[Opening Given information section]
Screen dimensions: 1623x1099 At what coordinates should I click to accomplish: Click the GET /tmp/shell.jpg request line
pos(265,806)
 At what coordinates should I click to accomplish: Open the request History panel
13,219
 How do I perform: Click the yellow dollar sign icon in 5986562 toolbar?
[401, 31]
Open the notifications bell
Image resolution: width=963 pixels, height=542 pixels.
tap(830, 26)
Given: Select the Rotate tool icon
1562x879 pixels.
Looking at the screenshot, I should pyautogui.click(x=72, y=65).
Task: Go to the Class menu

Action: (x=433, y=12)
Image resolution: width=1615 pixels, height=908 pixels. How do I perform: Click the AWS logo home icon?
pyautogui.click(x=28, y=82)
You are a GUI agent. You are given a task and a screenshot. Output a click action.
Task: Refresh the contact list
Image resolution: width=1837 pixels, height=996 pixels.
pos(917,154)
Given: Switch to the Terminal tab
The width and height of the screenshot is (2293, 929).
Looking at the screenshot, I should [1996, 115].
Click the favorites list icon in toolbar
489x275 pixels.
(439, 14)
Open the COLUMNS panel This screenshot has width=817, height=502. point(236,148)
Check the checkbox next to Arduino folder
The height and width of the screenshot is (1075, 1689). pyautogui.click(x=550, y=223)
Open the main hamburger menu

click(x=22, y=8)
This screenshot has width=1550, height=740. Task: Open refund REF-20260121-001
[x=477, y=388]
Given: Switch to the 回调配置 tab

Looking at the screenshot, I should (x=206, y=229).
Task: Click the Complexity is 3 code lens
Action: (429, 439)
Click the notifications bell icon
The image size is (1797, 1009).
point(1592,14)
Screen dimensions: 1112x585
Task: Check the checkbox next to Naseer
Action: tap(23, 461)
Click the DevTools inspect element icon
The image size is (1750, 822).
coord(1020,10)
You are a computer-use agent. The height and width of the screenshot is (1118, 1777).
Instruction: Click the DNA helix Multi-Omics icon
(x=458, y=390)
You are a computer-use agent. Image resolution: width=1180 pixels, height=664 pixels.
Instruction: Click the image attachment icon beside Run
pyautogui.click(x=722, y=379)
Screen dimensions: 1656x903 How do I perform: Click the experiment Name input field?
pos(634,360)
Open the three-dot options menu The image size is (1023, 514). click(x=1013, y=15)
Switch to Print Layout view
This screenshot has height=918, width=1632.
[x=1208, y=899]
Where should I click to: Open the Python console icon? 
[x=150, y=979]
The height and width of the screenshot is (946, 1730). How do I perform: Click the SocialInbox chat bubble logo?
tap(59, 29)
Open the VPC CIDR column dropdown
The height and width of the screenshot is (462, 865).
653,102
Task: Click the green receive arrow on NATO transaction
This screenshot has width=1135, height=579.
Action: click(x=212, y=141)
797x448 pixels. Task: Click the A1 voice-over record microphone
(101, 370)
[Closing Given information section]
# [Brief]
Line by line, please reproduce the records exactly.

# [Your solution]
Screen dimensions: 1623x1099 At what coordinates should I click to accomplish: Click the GET /tmp/shell.jpg request line
pos(265,806)
 At what coordinates should I click to accomplish: Open the request History panel
13,219
 How do I perform: Click the yellow dollar sign icon in 5986562 toolbar?
[401, 31]
Open the notifications bell
Image resolution: width=963 pixels, height=542 pixels.
tap(830, 26)
Given: Select the Rotate tool icon
1562x879 pixels.
Looking at the screenshot, I should pyautogui.click(x=72, y=65).
Task: Go to the Class menu

Action: (x=433, y=12)
Image resolution: width=1615 pixels, height=908 pixels. How do I perform: Click the AWS logo home icon?
pyautogui.click(x=28, y=82)
You are a GUI agent. You are given a task and a screenshot. Output a click action.
Task: Refresh the contact list
Image resolution: width=1837 pixels, height=996 pixels.
pos(917,154)
Given: Switch to the Terminal tab
The width and height of the screenshot is (2293, 929).
Looking at the screenshot, I should [1996, 115].
Click the favorites list icon in toolbar
489x275 pixels.
(439, 14)
Open the COLUMNS panel This screenshot has width=817, height=502. point(236,148)
Check the checkbox next to Arduino folder
The height and width of the screenshot is (1075, 1689). pyautogui.click(x=550, y=223)
Open the main hamburger menu

click(x=22, y=8)
This screenshot has width=1550, height=740. Task: Open refund REF-20260121-001
[x=477, y=388]
Given: Switch to the 回调配置 tab

Looking at the screenshot, I should (x=206, y=229).
Task: Click the Complexity is 3 code lens
Action: (429, 439)
Click the notifications bell icon
The image size is (1797, 1009).
point(1592,14)
Screen dimensions: 1112x585
Task: Check the checkbox next to Naseer
Action: tap(23, 461)
Click the DevTools inspect element icon
The image size is (1750, 822).
coord(1020,10)
You are a computer-use agent. The height and width of the screenshot is (1118, 1777).
Instruction: Click the DNA helix Multi-Omics icon
(x=458, y=390)
You are a computer-use agent. Image resolution: width=1180 pixels, height=664 pixels.
Instruction: Click the image attachment icon beside Run
pyautogui.click(x=722, y=379)
Screen dimensions: 1656x903 How do I perform: Click the experiment Name input field?
pos(634,360)
Open the three-dot options menu The image size is (1023, 514). click(x=1013, y=15)
Switch to Print Layout view
This screenshot has height=918, width=1632.
[x=1208, y=899]
Where should I click to: Open the Python console icon? 
[x=150, y=979]
The height and width of the screenshot is (946, 1730). How do I perform: Click the SocialInbox chat bubble logo?
tap(59, 29)
Open the VPC CIDR column dropdown
The height and width of the screenshot is (462, 865).
653,102
Task: Click the green receive arrow on NATO transaction
This screenshot has width=1135, height=579.
Action: click(x=212, y=141)
797x448 pixels. Task: Click the A1 voice-over record microphone
(101, 370)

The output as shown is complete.